Sofia Lazaridis ressuscitait! les nouveaux défis l’excitaient, cette entreprise risquée, mais à peine, lui garantissait un très bel avenir. Elle dit oui à Monsieur P. qui estimait à 30 % la part des sommes en transit devant lui revenir. Sur ce, il commanda le dessert, un Croustillant de chocolat et passion, et pour sa complice, l’Alliance de mandarine et ananas sur glace au poivre de Madagascar.
Chez elle des valises débordaient de billets de 50, 100 et 200 euros. Elles traînaient entrouvertes, dans sa chambre, au pied de son lit haut de gamme Peguera, avec surmatelas en mousse. Car tout s’était précipité. L’argent pour être élue lui avait été versé par les diverses parties et, depuis, elle rendait service à ses bienfaiteurs, en appuyant aveuglément toutes leurs requêtes auprès de l’assemblée parlementaire. Elle négligeait totalement ce à quoi elle, qui représentait son pays, s’était engagée, à savoir respecter la démocratie, les droits de l’homme et la primauté du droit. Sofia Lazaridis s’égarait.

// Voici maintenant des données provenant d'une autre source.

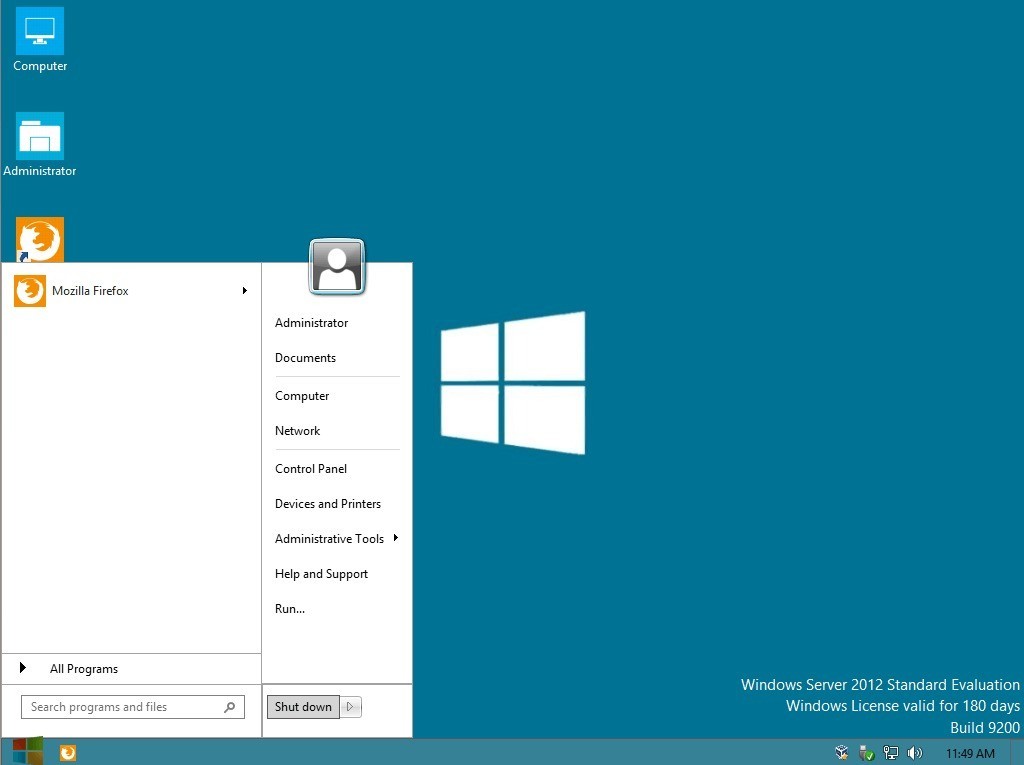Click the Safely Remove Hardware tray icon
Image resolution: width=1024 pixels, height=765 pixels.
point(866,753)
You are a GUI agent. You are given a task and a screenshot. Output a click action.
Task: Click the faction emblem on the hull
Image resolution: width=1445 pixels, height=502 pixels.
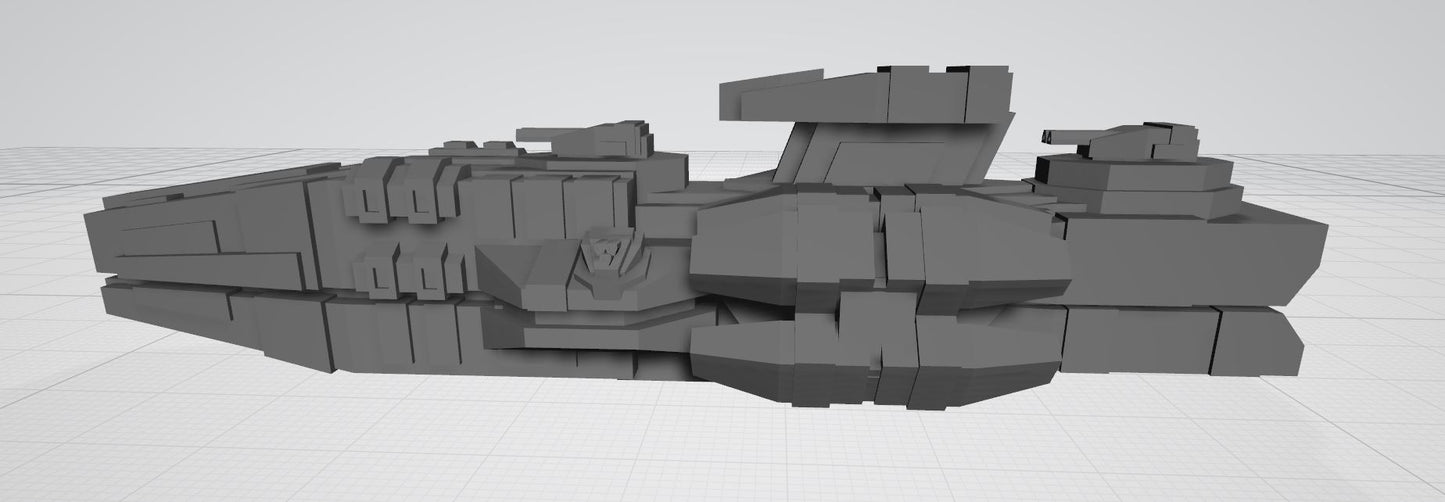tap(604, 259)
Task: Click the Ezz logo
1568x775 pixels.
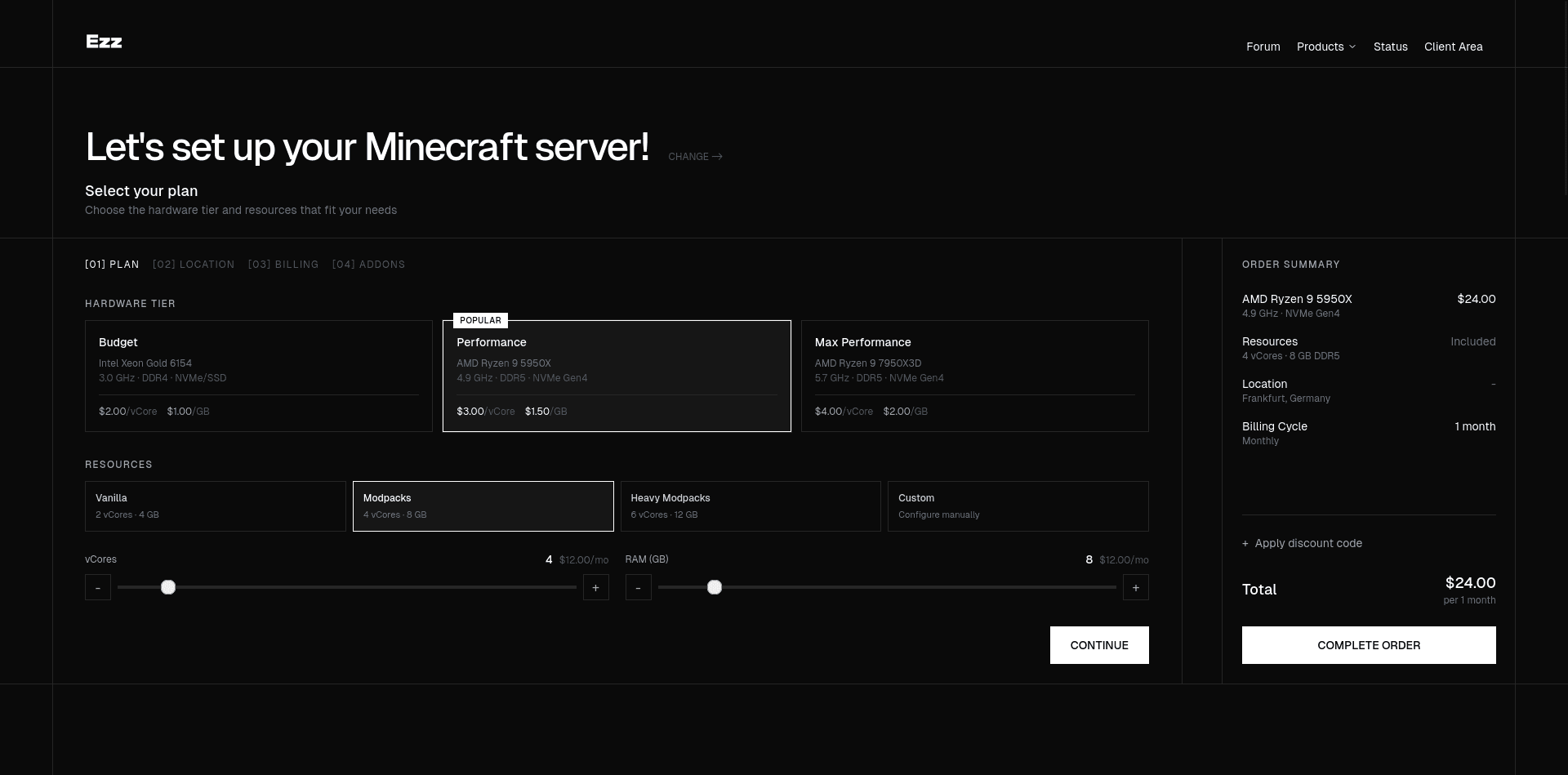Action: click(x=104, y=42)
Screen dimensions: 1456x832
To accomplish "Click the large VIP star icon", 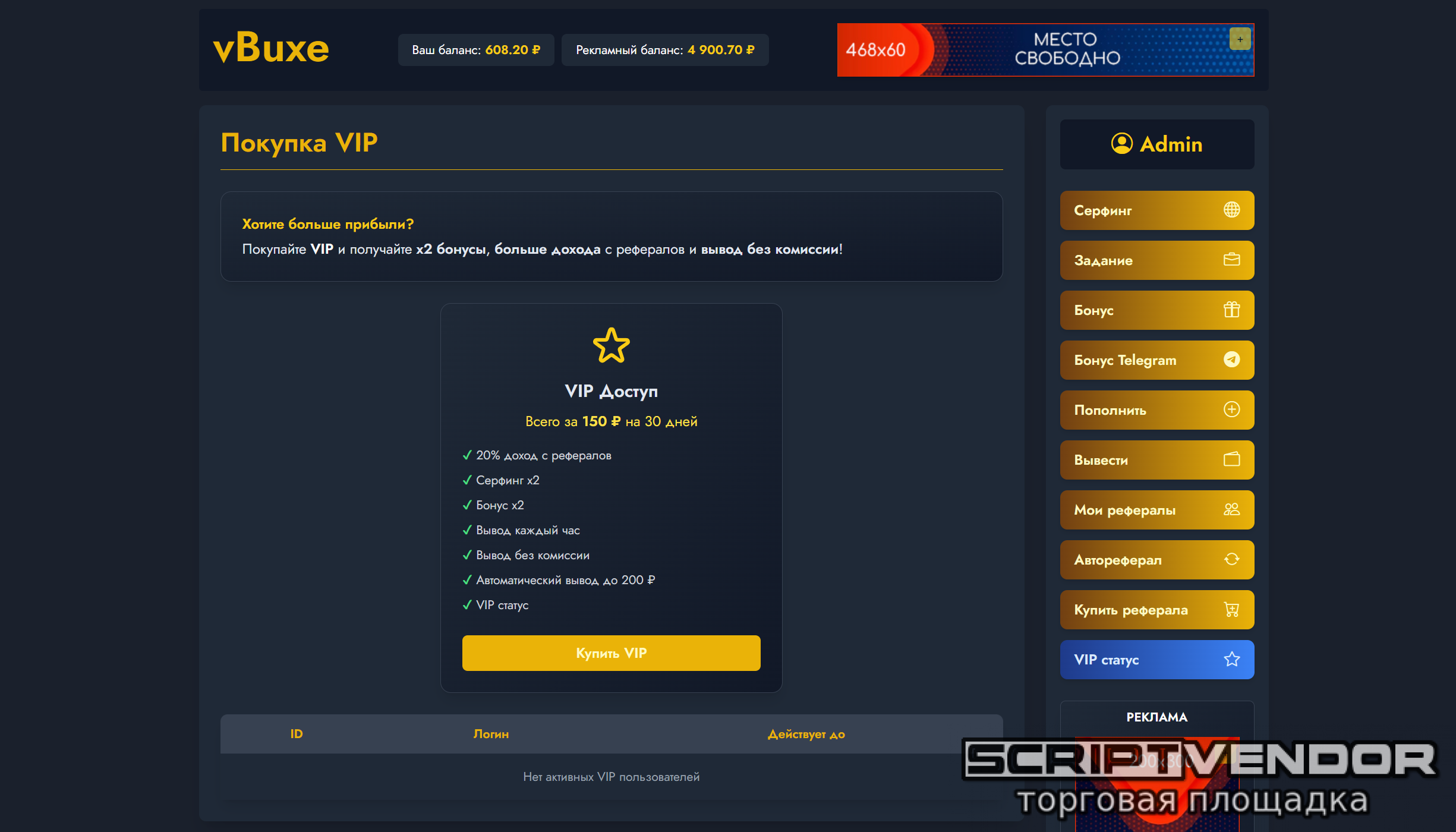I will pos(611,345).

Au fond, qu’est-ce qu’on risquait à se compromettre? se persuadait-elle encore. Elle le sut quelques mois plus tard, juste après la coupe du monde de football dans la presqu’île au sud du golfe persique, avec ses stades climatisés, les ouvriers sans protection sociale qui les avaient construits, et, très accessoirement, la déroute de l’équipe belge emmenée par un Eden H. qui n’évoquait plus, déjà, artiste déclinant, qu’un jardin sans délices. L’équipe du pays organisateur, elle aussi, n’avait pas passé le premier tour de cette compétition décriée, car placée sous le règne du fric, au détriment de tout le reste: le sport, l’humanité et le droit. Beaucoup s’étonnaient, que les fédérations de football et leurs adeptes fissent si peu de cas de ce que les titres des journaux en occident mentionnaient comme une dérive des démocraties qui se pliaient au tout-à-l’argent, se confondant elles-mêmes. Certes, on accordait aux footballeurs l’excuse qu’ils n’étaient pas, a priori, des intellectuels, et que pour ce motif ils négligeaient l’actualité qui s’écarte du périmètre d’une pelouse, d’un terrain, dédié au ballon rond. Fallait-il les absoudre pour autant ? Mais tous les autres alors, qui n’avaient pas rechigné à se compromettre dans cette aventure? Le roi c’était le capital, le blé, le flouze, l’oseille, le pognon. L’économie gouvernait le monde et les guerres alentour n’avaient qu’un seul but: rendre plus riche l’agresseur. Plus riche et plus puissant, et rarement au bénéfice du peuple, sinon jamais.
Sofia gara son véhicule dans le petit chemin bordé d’arbres en face de chez elle.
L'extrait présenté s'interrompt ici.